Challenge Description

🔰 Table Transformation!

Solutions

library(tidyverse)
library(readxl)

path = "files/200-299/251/CH-251 Table Transformation.xlsx"
input = read_excel(path, range = "B3:D16", col_names = F) %>% as.matrix()
test = read_excel(path, range = "F2:H9")

result = input %>%
  t() %>%
  matrix(ncol = 1) %>%
  trimws() %>%
  as.data.frame() %>%
  mutate(group = cumsum(str_length(V1) == 5)) %>%
  slice_head(n = 3, by = group) %>%
  mutate(l = row_number(), .by = group) %>%
  mutate(
    l = case_when(
      l == 1 ~ "Date",
      l == 2 ~ "Product",
      l == 3 ~ "Quantity"
    )
  ) %>%
  pivot_wider(names_from = l, values_from = V1) %>%
  mutate(
    Date = janitor::excel_numeric_to_date(as.numeric(Date)) %>% as.POSIXct(),
    Quantity = as.numeric(Quantity)
  ) %>%
  select(-group)

all.equal(test, result, check.attributes = FALSE) # TRUE
  • Logic:

    • Reads the workbook ranges needed for the challenge

    • Reshapes the data into the grain required by the task

    • Builds the intermediate columns that drive the final result

    • Parses the text patterns directly instead of relying on manual cleanup

  • Strengths:

    • The R solution stays close to the workbook rule and keeps the transformation compact.
  • Areas for Improvement:

    • The code assumes the sheet structure and source ranges remain stable.
  • Gem:

    • The strongest part of the solution is choosing the right intermediate representation before shaping the final output.
import pandas as pd
import numpy as np
from openpyxl import load_workbook
from datetime import datetime

path = "200-299/251/CH-251 Table Transformation.xlsx"
input_df = pd.read_excel(path, header=None, usecols="B:D", skiprows=2, nrows=14)
input_matrix = input_df.values
test = pd.read_excel(path, usecols="F:H", skiprows=1, nrows=7)

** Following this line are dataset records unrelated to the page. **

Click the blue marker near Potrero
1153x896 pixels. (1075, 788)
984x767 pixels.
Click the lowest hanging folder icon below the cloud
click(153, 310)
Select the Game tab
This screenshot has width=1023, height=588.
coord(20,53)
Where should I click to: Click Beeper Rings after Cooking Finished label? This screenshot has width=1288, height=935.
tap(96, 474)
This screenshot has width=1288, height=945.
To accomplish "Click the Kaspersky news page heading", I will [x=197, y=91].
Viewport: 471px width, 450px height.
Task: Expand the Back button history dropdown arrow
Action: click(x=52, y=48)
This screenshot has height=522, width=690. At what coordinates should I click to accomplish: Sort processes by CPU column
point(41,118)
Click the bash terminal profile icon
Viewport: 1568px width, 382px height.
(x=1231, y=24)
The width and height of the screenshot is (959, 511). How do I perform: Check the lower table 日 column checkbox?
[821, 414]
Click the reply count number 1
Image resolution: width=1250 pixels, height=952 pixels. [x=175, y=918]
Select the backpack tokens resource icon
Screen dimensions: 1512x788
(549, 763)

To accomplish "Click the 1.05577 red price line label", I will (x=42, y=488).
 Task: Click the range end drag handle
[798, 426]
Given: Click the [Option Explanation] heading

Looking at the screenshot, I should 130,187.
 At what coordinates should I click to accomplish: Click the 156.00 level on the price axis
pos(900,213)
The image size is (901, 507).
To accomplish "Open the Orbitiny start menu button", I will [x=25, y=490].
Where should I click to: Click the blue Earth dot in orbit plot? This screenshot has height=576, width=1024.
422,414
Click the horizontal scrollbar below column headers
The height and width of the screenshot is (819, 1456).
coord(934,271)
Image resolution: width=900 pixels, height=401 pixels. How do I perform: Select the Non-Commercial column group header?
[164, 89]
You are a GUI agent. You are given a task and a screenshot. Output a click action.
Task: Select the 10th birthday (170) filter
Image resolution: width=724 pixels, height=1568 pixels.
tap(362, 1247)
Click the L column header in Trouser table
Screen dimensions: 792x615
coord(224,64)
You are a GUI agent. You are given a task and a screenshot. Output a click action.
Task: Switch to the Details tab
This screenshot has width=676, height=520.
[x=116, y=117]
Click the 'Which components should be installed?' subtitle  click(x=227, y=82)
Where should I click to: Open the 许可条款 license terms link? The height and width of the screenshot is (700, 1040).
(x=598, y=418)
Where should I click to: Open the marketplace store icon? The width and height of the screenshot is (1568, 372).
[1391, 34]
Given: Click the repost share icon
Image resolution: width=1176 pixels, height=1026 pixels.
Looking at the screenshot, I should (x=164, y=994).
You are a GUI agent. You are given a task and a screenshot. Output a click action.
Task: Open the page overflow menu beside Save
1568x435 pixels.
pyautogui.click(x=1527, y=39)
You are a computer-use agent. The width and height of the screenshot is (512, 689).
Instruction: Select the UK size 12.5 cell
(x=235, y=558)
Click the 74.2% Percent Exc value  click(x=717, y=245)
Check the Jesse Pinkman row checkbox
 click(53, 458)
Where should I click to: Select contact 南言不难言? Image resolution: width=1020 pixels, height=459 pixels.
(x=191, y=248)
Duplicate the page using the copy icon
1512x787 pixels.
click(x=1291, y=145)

flat = input_matrix.flatten()
df = pd.DataFrame({'Value': flat})
df['Group'] = df['Value'].apply(lambda x: isinstance(x, (datetime, np.datetime64))).cumsum()
df['Field'] = df.groupby('Group').cumcount().map({0: 'Date', 1: 'Product', 2: 'Quantity'})
df = df.dropna().pivot(index='Group', columns='Field', values='Value').reset_index(drop=True)
df['Quantity'] = df['Quantity'].astype(int)
df['Date'] = pd.to_datetime(df['Date'])

print(df.equals(test)) #True
  • Logic:

    • Reads the workbook ranges needed for the challenge

    • Reshapes the data into the grain required by the task

    • Aggregates or ranks values at the relevant grouping level

  • Strengths:

    • The Python version follows the same rule in a direct dataframe-oriented implementation.
  • Areas for Improvement:

    • The code assumes the workbook layout remains stable, so any sheet redesign would require small adjustments.
  • Gem:

    • The implementation stays close to the original workbook rule instead of adding unnecessary abstraction.

Difficulty Level

This task is moderate:

  • The core logic is clear, but the correct transformation pattern is not obvious from the raw input.

  • The challenge combines multiple reshaping, grouping, or parsing steps.